◆ Problem details:
Out of the listing below, copy every line that carries the string "computer".

◆ The input:
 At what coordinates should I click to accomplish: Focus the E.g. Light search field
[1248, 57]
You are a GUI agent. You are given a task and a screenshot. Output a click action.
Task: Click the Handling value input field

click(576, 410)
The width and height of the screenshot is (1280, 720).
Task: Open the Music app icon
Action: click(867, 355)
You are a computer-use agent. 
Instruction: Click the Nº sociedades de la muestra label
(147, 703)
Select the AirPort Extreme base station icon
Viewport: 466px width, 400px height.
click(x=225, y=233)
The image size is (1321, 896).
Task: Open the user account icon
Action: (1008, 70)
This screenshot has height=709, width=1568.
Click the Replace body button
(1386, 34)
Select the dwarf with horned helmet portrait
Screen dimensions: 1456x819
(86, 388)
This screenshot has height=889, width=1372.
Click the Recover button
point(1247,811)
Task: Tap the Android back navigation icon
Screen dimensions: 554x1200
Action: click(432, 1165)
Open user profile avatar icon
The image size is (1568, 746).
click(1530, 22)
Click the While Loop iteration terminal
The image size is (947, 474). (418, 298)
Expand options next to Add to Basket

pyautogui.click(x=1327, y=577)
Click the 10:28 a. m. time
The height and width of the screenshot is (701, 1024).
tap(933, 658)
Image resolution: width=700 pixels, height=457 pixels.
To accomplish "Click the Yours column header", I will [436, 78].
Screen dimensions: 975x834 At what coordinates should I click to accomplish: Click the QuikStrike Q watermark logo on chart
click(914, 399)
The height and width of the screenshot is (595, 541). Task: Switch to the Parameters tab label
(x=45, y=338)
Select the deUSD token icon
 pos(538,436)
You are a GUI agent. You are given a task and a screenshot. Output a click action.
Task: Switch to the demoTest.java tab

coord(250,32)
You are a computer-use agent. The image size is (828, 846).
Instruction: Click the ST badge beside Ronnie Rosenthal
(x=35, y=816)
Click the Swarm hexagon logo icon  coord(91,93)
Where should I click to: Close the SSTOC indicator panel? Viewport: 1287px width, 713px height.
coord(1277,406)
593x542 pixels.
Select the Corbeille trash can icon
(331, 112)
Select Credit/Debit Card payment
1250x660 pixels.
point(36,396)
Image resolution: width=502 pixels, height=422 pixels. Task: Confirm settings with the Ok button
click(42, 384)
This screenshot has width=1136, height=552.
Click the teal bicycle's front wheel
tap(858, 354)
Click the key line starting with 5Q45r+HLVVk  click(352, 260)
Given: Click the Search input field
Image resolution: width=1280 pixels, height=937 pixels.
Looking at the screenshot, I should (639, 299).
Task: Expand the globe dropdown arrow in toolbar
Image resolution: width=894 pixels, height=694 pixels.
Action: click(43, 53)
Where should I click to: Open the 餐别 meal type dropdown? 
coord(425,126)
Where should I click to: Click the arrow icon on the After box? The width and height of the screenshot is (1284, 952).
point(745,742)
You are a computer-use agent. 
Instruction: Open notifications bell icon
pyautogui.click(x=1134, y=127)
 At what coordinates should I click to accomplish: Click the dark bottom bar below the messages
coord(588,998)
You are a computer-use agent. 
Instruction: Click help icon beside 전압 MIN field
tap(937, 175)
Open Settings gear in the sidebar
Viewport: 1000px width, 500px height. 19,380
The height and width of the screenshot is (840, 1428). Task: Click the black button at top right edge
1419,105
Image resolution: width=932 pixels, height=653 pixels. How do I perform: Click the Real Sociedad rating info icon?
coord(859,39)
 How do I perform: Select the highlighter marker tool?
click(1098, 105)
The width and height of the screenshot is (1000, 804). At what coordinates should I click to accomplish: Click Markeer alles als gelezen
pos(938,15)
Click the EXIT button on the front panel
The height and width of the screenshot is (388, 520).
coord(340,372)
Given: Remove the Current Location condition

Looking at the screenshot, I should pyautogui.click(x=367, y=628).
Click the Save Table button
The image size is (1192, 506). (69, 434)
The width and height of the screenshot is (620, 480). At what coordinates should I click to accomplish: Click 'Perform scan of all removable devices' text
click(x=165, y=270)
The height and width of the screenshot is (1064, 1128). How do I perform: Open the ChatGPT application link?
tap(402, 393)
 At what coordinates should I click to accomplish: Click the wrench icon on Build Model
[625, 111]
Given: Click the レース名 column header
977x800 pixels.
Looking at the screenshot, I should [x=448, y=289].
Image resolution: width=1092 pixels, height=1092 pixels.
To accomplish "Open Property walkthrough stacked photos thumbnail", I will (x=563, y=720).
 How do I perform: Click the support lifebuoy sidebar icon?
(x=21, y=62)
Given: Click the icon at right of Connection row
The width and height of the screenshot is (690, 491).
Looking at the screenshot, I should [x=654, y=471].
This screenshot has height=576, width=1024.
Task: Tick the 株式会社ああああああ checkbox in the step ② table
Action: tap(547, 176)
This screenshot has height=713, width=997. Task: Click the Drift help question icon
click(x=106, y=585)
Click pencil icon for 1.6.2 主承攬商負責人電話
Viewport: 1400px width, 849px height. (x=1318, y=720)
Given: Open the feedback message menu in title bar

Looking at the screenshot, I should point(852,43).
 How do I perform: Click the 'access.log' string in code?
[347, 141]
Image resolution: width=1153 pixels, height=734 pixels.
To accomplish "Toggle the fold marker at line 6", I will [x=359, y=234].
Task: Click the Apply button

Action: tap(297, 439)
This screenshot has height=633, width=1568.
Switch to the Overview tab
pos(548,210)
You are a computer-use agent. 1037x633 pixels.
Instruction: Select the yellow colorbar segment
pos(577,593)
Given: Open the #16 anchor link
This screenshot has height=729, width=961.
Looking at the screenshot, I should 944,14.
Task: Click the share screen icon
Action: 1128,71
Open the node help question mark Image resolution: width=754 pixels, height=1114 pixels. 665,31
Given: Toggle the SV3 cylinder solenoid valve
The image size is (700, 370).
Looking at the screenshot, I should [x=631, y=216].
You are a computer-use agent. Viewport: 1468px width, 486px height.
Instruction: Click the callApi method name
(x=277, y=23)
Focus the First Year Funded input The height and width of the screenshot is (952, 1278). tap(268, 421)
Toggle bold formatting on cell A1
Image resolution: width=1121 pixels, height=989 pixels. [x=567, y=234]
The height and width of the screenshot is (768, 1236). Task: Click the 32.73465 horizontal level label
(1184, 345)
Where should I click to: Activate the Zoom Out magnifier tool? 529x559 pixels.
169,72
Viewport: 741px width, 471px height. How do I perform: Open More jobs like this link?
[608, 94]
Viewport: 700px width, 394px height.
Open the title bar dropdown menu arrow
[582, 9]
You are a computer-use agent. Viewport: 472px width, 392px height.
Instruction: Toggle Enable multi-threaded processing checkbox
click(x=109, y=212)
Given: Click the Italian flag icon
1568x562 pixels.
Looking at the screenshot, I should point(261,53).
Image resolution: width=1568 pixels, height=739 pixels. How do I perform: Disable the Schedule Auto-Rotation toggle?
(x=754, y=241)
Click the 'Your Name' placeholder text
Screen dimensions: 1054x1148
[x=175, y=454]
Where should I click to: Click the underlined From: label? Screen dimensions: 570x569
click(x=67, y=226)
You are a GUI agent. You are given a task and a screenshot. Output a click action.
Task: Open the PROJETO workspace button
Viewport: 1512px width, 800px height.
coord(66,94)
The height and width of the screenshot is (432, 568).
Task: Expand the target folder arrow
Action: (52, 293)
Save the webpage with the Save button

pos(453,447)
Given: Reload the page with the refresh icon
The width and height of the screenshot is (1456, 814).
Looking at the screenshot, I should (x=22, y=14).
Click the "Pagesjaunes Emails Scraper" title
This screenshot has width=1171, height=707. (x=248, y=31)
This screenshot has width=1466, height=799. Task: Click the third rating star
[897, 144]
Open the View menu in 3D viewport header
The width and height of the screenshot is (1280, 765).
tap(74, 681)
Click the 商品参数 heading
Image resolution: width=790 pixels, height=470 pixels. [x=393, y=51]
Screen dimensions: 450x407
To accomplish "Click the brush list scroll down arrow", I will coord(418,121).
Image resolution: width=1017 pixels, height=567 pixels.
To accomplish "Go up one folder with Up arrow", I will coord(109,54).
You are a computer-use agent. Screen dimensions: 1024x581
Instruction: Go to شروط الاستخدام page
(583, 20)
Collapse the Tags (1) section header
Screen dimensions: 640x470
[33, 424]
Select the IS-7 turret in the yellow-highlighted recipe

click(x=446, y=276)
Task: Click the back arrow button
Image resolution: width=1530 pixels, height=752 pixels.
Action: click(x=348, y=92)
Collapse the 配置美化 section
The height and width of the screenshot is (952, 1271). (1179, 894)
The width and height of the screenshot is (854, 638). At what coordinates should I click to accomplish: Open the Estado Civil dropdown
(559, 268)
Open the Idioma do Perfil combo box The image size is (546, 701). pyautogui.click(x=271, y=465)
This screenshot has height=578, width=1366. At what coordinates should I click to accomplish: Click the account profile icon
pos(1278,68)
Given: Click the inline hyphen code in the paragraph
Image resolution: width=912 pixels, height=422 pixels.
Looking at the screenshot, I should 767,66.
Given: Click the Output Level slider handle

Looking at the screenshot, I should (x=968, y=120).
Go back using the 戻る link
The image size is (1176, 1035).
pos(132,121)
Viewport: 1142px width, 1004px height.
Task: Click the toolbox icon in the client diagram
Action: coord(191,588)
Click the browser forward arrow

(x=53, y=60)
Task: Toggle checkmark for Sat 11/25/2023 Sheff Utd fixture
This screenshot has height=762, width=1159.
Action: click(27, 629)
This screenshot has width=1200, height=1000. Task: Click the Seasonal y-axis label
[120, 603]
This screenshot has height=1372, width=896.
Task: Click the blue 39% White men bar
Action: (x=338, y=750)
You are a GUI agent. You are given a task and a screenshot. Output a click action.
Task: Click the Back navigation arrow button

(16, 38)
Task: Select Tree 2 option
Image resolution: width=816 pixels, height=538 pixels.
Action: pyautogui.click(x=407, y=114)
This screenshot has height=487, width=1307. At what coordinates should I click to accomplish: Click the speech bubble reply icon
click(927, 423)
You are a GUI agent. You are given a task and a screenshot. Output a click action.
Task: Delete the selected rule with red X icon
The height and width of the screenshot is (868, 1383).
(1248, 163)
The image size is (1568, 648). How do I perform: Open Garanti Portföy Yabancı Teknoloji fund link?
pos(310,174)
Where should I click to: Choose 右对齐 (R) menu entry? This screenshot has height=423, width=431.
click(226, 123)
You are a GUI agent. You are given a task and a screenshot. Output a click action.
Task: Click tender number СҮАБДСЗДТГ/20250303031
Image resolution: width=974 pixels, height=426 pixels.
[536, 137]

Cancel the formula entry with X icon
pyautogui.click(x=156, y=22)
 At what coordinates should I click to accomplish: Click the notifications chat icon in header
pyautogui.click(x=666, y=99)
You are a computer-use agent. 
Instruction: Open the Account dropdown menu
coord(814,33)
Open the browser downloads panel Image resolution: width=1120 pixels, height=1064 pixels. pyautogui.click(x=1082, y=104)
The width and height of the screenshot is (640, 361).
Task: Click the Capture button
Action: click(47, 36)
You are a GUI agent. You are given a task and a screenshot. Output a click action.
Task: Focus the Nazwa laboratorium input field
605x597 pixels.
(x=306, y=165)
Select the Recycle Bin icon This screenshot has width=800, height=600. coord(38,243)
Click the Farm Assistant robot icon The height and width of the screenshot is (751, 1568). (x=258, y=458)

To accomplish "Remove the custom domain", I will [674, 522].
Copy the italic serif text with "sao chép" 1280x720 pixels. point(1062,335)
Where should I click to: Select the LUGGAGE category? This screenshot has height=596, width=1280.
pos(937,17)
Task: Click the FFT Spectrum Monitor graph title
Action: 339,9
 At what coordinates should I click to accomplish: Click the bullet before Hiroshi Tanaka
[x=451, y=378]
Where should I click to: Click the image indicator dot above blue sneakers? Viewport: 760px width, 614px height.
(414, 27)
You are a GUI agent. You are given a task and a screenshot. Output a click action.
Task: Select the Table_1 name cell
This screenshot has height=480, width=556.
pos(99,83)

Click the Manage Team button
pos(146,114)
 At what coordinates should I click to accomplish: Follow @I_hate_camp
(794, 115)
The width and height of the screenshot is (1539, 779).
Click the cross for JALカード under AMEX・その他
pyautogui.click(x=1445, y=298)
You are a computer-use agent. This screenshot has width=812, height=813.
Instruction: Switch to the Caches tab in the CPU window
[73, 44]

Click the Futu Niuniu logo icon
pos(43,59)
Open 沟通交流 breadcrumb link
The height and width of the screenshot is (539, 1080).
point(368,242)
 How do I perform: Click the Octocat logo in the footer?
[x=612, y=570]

◆ Exercise result:
You are a computer-use agent. 
You are a computer-use agent. The image size is (828, 846).
You are a computer-use agent. 
You are a computer-use agent. 
You are a computer-use agent. 1037x633 pixels.
You are a computer-use agent. Viewport: 1468px width, 486px height.
You are a computer-use agent. Viewport: 472px width, 392px height.
You are a computer-use agent. Screen dimensions: 1024x581
You are a computer-use agent. 
You are a computer-use agent. This screenshot has width=812, height=813.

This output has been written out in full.